Les SAI, les organismes privés quel que soit leur statut ainsi que les organismes publics spécialisés dans le développement international des entreprises françaises offrent des services liés aux opérations à l'international et se définissent comme :
a) Les SAI proprement dites et les organismes privés proposant une gamme de services tels que :
- la promotion et le développement des exportations (validation de la capacité de l'entreprise à exporter, études de marché et études sectorielles, mission de prospection initiale, recrutement et encadrement de cadres export, recherche et sélection de partenaires commerciaux, assistance aux opérations commerciales et à la négociation) ;
- l'aide aux opérations d'investissement (conseil pour l'investissement direct à l'étranger, conseil pour la prise de participation, conseil pour la mise en place de joint venture, conseil pour l'implantation d'une unité de production - dont études techniques, coordination de projet...) ; le management interculturel ;
- le montage de dossiers de financement ;
- le transfert de savoir-faire (conseils pour le transfert de technologies) ;
- le conseil pour l'identification de candidats correspondant aux profils recherchés ("identification" ou " sourcing") ;
- les services visant à favoriser le développement international des entreprises françaises (actions d'information, de formation, de promotion, de coopération technique, de volontariat international) ;
b) Les sociétés de compensation, qui sont spécialisées dans la recherche de solutions vis-à-vis de pays importateurs lesquels, en contrepartie de leur achat, exigent de pouvoir vendre, pour un montant déterminé, un certain volume de marchandises qu'ils produisent.
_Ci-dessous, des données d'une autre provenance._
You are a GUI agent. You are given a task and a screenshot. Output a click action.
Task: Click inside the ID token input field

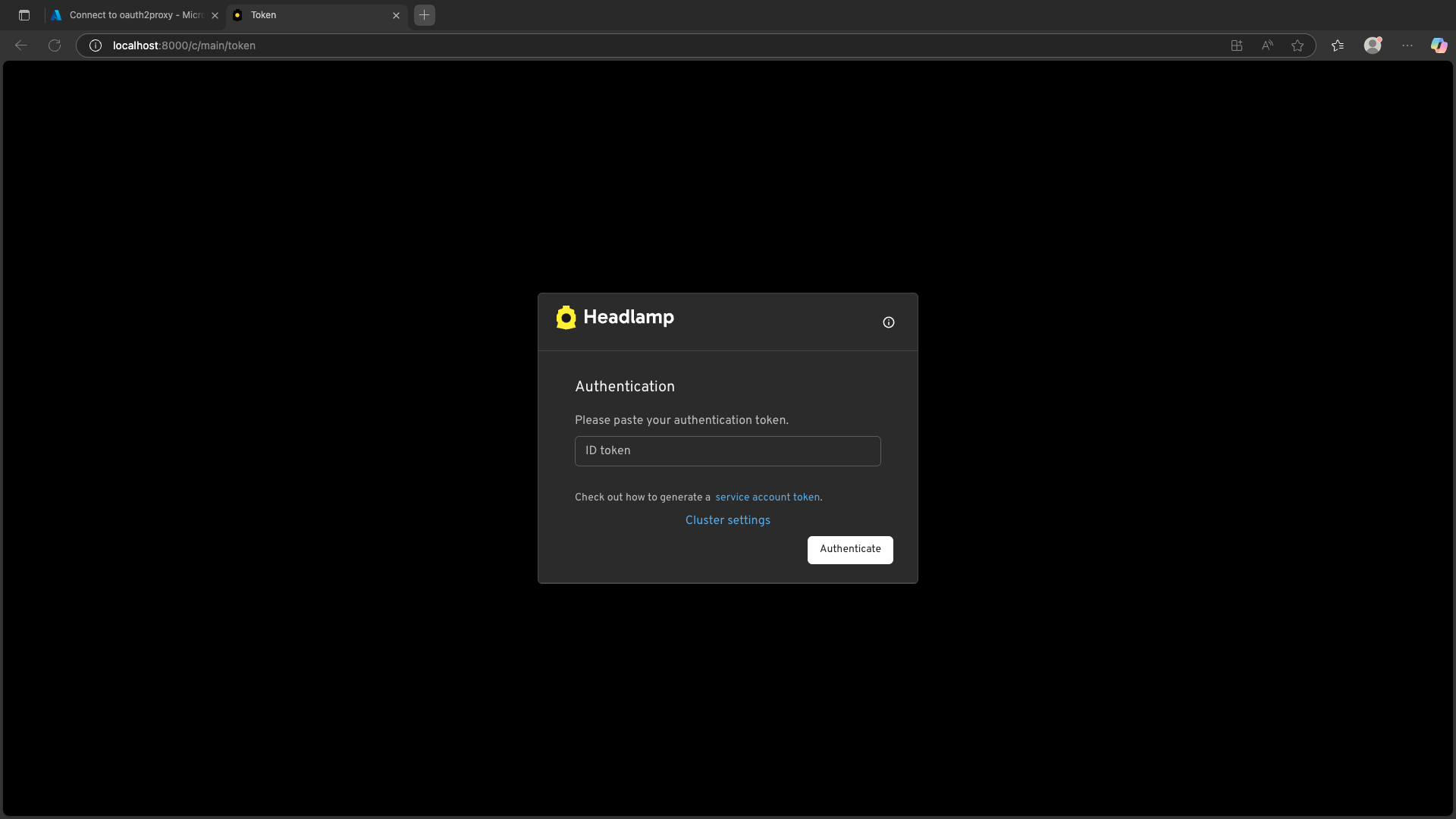pos(727,450)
Elles assistent les exportateurs dans leurs négociations et se chargent de trouver des débouchés pour les produits du pays importateur afin de permettre la réalisation de l'opération d'exportation initiale.
c) Les organismes publics qui offrent des services mentionnés au a).
Intermédiation des organismes facilitant le recours à un volontaire international en entreprise :
Il est précisé que l'intermédiation d'un organisme étatique ou d'une collectivité territoriale - facilitant le recours à un volontaire international en entreprise pour les entreprises et permettant, par exemple, le partage d'un volontaire international entre plusieurs entreprises - ne s'oppose pas au bénéfice du crédit d'impôt prospection commerciale au titre des dépenses versées pour l'accueil d'un volontaire international en entreprise dès lors que l'entreprise expose elle-même des dépenses éligibles.
Par ailleurs, l'intermédiation d'associations et fédérations professionnelles ainsi que d'autres associations privées facilitant le recours à un VIE ne s'oppose pas non plus au bénéfice du crédit d'impôt prospection commerciale, sous réserve du respect de la même condition que celle mentionnée au paragraphe précédent. Cette précision a un caractère interprétatif de sorte qu'elle s'applique aux dépenses exposées pendant les 24 mois qui suivent le recrutement du VIE intervenant à compter du 1er janvier 2006.